_TASK DIRECTIONS_
Each record must be retyped word for word.

_MATERIAL FOR THIS TASK_
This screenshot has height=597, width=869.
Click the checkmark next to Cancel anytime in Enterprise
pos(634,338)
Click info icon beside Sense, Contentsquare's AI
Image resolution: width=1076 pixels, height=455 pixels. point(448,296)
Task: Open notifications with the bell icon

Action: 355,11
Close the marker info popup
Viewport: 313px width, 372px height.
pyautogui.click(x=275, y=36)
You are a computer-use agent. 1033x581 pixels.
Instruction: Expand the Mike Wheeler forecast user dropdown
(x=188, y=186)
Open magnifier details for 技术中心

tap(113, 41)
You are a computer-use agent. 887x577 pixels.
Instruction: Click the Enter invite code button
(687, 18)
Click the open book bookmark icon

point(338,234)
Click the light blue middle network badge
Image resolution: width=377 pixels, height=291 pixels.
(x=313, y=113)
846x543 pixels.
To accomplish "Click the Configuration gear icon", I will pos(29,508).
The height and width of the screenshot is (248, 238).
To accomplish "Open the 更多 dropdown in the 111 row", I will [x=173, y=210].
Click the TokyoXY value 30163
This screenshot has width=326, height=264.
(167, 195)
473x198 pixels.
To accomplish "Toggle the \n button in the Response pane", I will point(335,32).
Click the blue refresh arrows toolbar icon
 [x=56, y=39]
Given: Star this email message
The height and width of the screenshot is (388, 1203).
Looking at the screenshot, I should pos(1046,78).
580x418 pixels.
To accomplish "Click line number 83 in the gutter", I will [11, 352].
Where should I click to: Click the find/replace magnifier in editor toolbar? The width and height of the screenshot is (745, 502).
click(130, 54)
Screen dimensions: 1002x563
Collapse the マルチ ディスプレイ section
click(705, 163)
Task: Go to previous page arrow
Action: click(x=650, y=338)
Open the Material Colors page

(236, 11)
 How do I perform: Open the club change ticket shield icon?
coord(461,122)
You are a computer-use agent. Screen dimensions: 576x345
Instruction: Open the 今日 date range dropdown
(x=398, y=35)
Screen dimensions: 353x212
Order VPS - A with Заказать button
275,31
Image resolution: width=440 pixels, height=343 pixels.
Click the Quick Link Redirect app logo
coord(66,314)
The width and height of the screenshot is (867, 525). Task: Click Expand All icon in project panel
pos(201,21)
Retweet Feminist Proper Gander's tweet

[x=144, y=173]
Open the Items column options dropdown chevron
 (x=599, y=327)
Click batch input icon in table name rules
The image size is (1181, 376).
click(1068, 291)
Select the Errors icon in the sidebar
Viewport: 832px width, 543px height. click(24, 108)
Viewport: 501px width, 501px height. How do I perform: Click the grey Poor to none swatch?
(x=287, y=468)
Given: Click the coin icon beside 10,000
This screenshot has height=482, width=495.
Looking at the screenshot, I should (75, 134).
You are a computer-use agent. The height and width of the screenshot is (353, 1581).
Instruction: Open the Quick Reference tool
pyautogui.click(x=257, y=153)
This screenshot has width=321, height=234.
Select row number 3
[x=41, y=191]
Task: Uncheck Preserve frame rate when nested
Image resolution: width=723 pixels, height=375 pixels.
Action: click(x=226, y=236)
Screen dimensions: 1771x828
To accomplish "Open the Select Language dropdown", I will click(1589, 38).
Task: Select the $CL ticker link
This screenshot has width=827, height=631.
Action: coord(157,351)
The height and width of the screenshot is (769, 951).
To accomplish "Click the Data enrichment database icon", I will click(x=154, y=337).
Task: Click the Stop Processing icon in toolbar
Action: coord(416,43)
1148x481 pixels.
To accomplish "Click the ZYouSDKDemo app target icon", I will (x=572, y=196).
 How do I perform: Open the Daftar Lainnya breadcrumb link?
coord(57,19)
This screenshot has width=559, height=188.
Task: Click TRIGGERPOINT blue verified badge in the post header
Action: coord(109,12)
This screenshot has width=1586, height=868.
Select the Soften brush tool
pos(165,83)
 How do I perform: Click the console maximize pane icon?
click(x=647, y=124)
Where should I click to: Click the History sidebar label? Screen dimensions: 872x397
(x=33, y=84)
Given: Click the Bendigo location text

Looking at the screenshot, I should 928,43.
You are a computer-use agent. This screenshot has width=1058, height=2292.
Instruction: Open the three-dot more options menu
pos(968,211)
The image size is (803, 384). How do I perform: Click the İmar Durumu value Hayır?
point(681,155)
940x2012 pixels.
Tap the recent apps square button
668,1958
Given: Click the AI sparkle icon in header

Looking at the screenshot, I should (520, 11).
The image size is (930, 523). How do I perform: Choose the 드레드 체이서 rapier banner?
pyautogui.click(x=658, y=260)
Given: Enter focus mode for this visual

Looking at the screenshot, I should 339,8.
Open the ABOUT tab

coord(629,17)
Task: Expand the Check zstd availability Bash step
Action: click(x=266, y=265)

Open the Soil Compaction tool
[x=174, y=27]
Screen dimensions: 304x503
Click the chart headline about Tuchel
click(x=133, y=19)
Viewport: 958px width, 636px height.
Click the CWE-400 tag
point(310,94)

_TASK RESULT_
This screenshot has height=597, width=869.
Click the checkmark next to Cancel anytime in Enterprise
pos(634,338)
Click info icon beside Sense, Contentsquare's AI
Image resolution: width=1076 pixels, height=455 pixels. point(448,296)
Task: Open notifications with the bell icon

Action: 355,11
Close the marker info popup
Viewport: 313px width, 372px height.
pyautogui.click(x=275, y=36)
You are a computer-use agent. 1033x581 pixels.
Instruction: Expand the Mike Wheeler forecast user dropdown
(x=188, y=186)
Open magnifier details for 技术中心

tap(113, 41)
You are a computer-use agent. 887x577 pixels.
Instruction: Click the Enter invite code button
(687, 18)
Click the open book bookmark icon

point(338,234)
Click the light blue middle network badge
Image resolution: width=377 pixels, height=291 pixels.
(x=313, y=113)
846x543 pixels.
To accomplish "Click the Configuration gear icon", I will pos(29,508).
The height and width of the screenshot is (248, 238).
To accomplish "Open the 更多 dropdown in the 111 row", I will [x=173, y=210].
Click the TokyoXY value 30163
This screenshot has width=326, height=264.
(167, 195)
473x198 pixels.
To accomplish "Toggle the \n button in the Response pane", I will point(335,32).
Click the blue refresh arrows toolbar icon
 [x=56, y=39]
Given: Star this email message
The height and width of the screenshot is (388, 1203).
Looking at the screenshot, I should pos(1046,78).
580x418 pixels.
To accomplish "Click line number 83 in the gutter", I will [11, 352].
Where should I click to: Click the find/replace magnifier in editor toolbar? The width and height of the screenshot is (745, 502).
click(130, 54)
Screen dimensions: 1002x563
Collapse the マルチ ディスプレイ section
click(705, 163)
Task: Go to previous page arrow
Action: click(x=650, y=338)
Open the Material Colors page

(236, 11)
 How do I perform: Open the club change ticket shield icon?
coord(461,122)
You are a computer-use agent. Screen dimensions: 576x345
Instruction: Open the 今日 date range dropdown
(x=398, y=35)
Screen dimensions: 353x212
Order VPS - A with Заказать button
275,31
Image resolution: width=440 pixels, height=343 pixels.
Click the Quick Link Redirect app logo
coord(66,314)
The width and height of the screenshot is (867, 525). Task: Click Expand All icon in project panel
pos(201,21)
Retweet Feminist Proper Gander's tweet

[x=144, y=173]
Open the Items column options dropdown chevron
 (x=599, y=327)
Click batch input icon in table name rules
The image size is (1181, 376).
click(1068, 291)
Select the Errors icon in the sidebar
Viewport: 832px width, 543px height. click(24, 108)
Viewport: 501px width, 501px height. How do I perform: Click the grey Poor to none swatch?
(x=287, y=468)
Given: Click the coin icon beside 10,000
This screenshot has height=482, width=495.
Looking at the screenshot, I should (75, 134).
You are a computer-use agent. The height and width of the screenshot is (353, 1581).
Instruction: Open the Quick Reference tool
pyautogui.click(x=257, y=153)
This screenshot has width=321, height=234.
Select row number 3
[x=41, y=191]
Task: Uncheck Preserve frame rate when nested
Image resolution: width=723 pixels, height=375 pixels.
Action: click(x=226, y=236)
Screen dimensions: 1771x828
To accomplish "Open the Select Language dropdown", I will click(1589, 38).
Task: Select the $CL ticker link
This screenshot has width=827, height=631.
Action: coord(157,351)
The height and width of the screenshot is (769, 951).
To accomplish "Click the Data enrichment database icon", I will click(x=154, y=337).
Task: Click the Stop Processing icon in toolbar
Action: coord(416,43)
1148x481 pixels.
To accomplish "Click the ZYouSDKDemo app target icon", I will (x=572, y=196).
 How do I perform: Open the Daftar Lainnya breadcrumb link?
coord(57,19)
This screenshot has width=559, height=188.
Task: Click TRIGGERPOINT blue verified badge in the post header
Action: coord(109,12)
This screenshot has width=1586, height=868.
Select the Soften brush tool
pos(165,83)
 How do I perform: Click the console maximize pane icon?
click(x=647, y=124)
Where should I click to: Click the History sidebar label? Screen dimensions: 872x397
(x=33, y=84)
Given: Click the Bendigo location text

Looking at the screenshot, I should 928,43.
You are a computer-use agent. This screenshot has width=1058, height=2292.
Instruction: Open the three-dot more options menu
pos(968,211)
The image size is (803, 384). How do I perform: Click the İmar Durumu value Hayır?
point(681,155)
940x2012 pixels.
Tap the recent apps square button
668,1958
Given: Click the AI sparkle icon in header

Looking at the screenshot, I should (520, 11).
The image size is (930, 523). How do I perform: Choose the 드레드 체이서 rapier banner?
pyautogui.click(x=658, y=260)
Given: Enter focus mode for this visual

Looking at the screenshot, I should 339,8.
Open the ABOUT tab

coord(629,17)
Task: Expand the Check zstd availability Bash step
Action: click(x=266, y=265)

Open the Soil Compaction tool
[x=174, y=27]
Screen dimensions: 304x503
Click the chart headline about Tuchel
click(x=133, y=19)
Viewport: 958px width, 636px height.
Click the CWE-400 tag
point(310,94)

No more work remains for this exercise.